# Browsing Steam then I thought of Rob



## Gizmo (23/4/16)

@Rob Fisher here is the perfect game for you









World of Fishing is a full-fledged MMO featuring character development, exciting questsand the addicting hunt for rare fish. Starting out with a small boat and basic equipment, players will be able to work their way up to the point where they will catch huge fish like tunas and even exotic sharks. 

Dynamic real-time battles with more than 450 fish species controlled by a realistic AI, provide an entertaining and challenging gameplay that feels as close to the ‘real thing’ as possible. 
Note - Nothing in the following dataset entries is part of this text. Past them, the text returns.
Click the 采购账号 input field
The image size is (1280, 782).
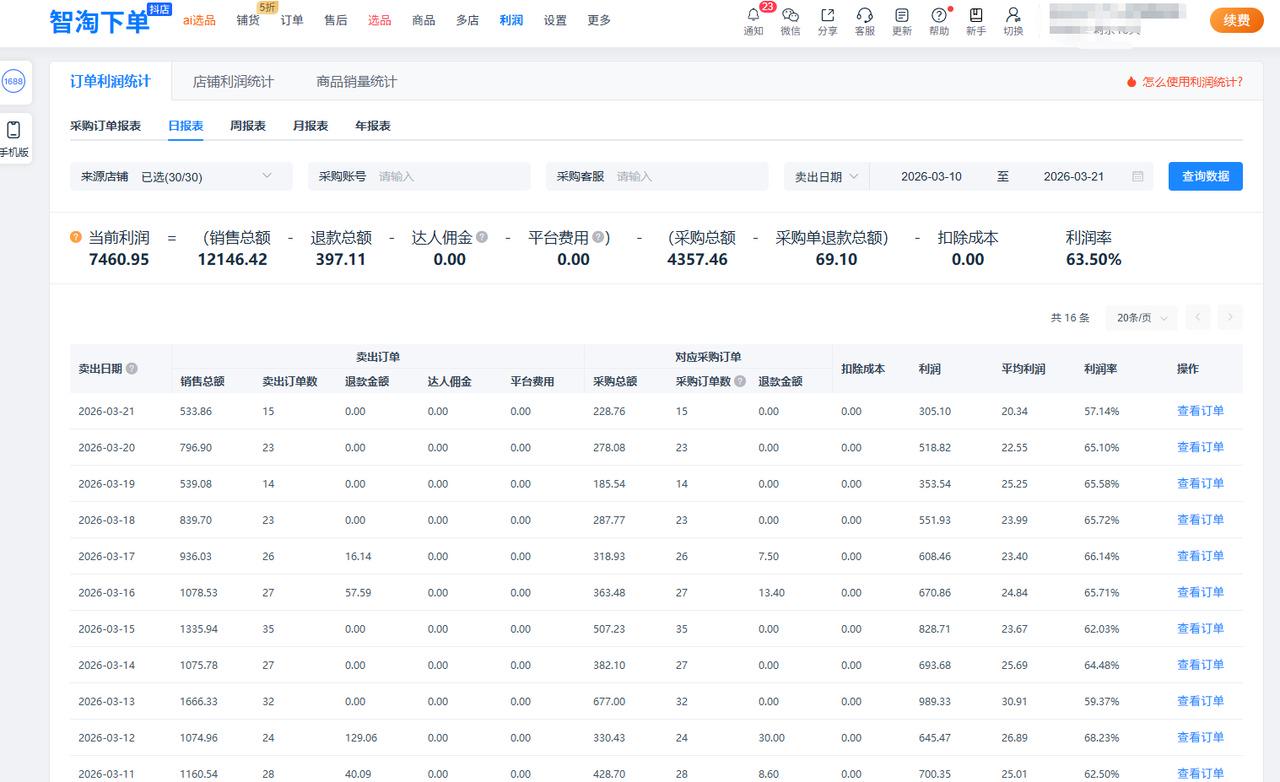(x=450, y=177)
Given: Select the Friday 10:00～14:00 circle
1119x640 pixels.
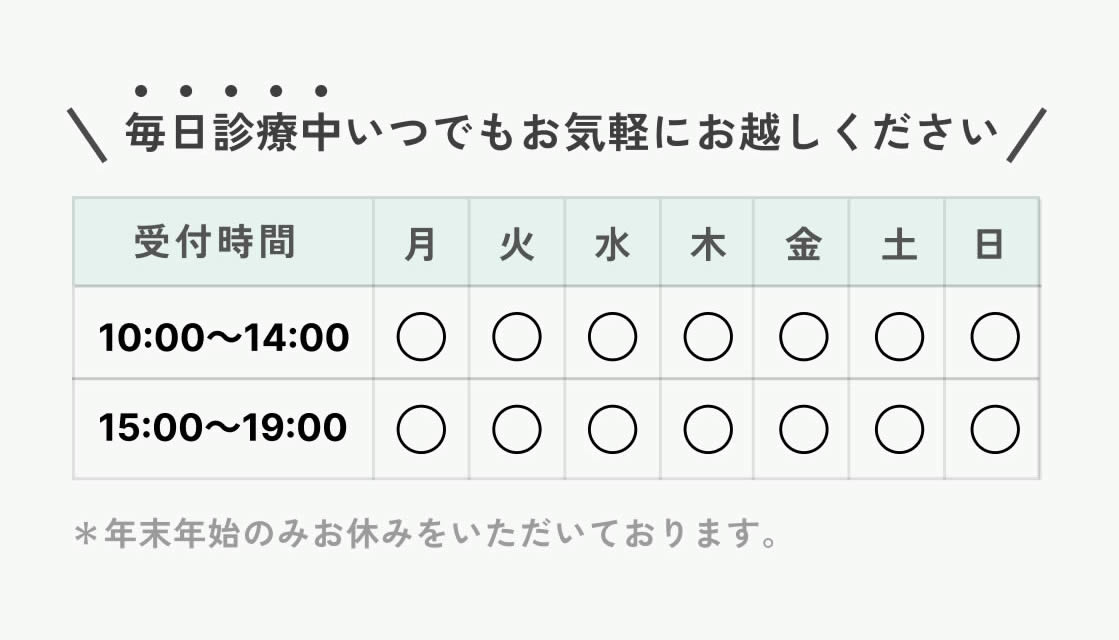Looking at the screenshot, I should click(803, 337).
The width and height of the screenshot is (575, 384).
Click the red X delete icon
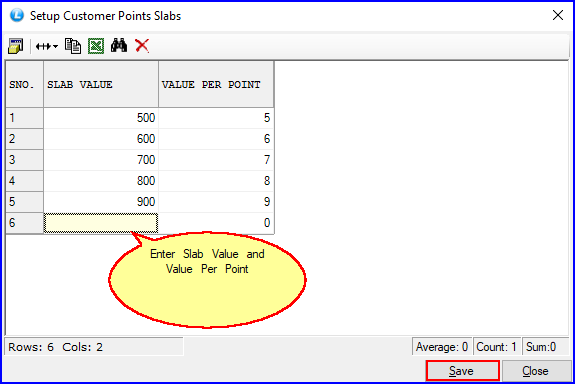[142, 46]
Competitive players can face each other in the Team Match mode, while casual players will be able to enjoy the relaxing aspect of fishing in Freestyle mode, visiting beautiful, exotic fishing spots from Vancouver to Cape Town. 

Features: 


extensive, RPG-like character development 

over 450 different types of fish 

authentic fish AI 

30 fishing locations all over the world 

‘freestyle’ mode and team competitions 

ranking system 

create or join clubs 

showcase your biggest catch in an aquarium

Reactions: Like 1


----------



## DougP (23/4/16)

Winner gets 3 months of free CellC ceramic 0.9 ohm coils 

Now Rob will play

Reactions: Funny 2


----------



## Rob Fisher (23/4/16)

Hehehehe... tried the fishing games when I was at the height of my fishing fanatic stage... now I have given up competitive fishing and just fish for fun and relaxation I no longer need to talk fishing or play fishing 24-7. Now my addiction is vaping.

Reactions: Like 2


----------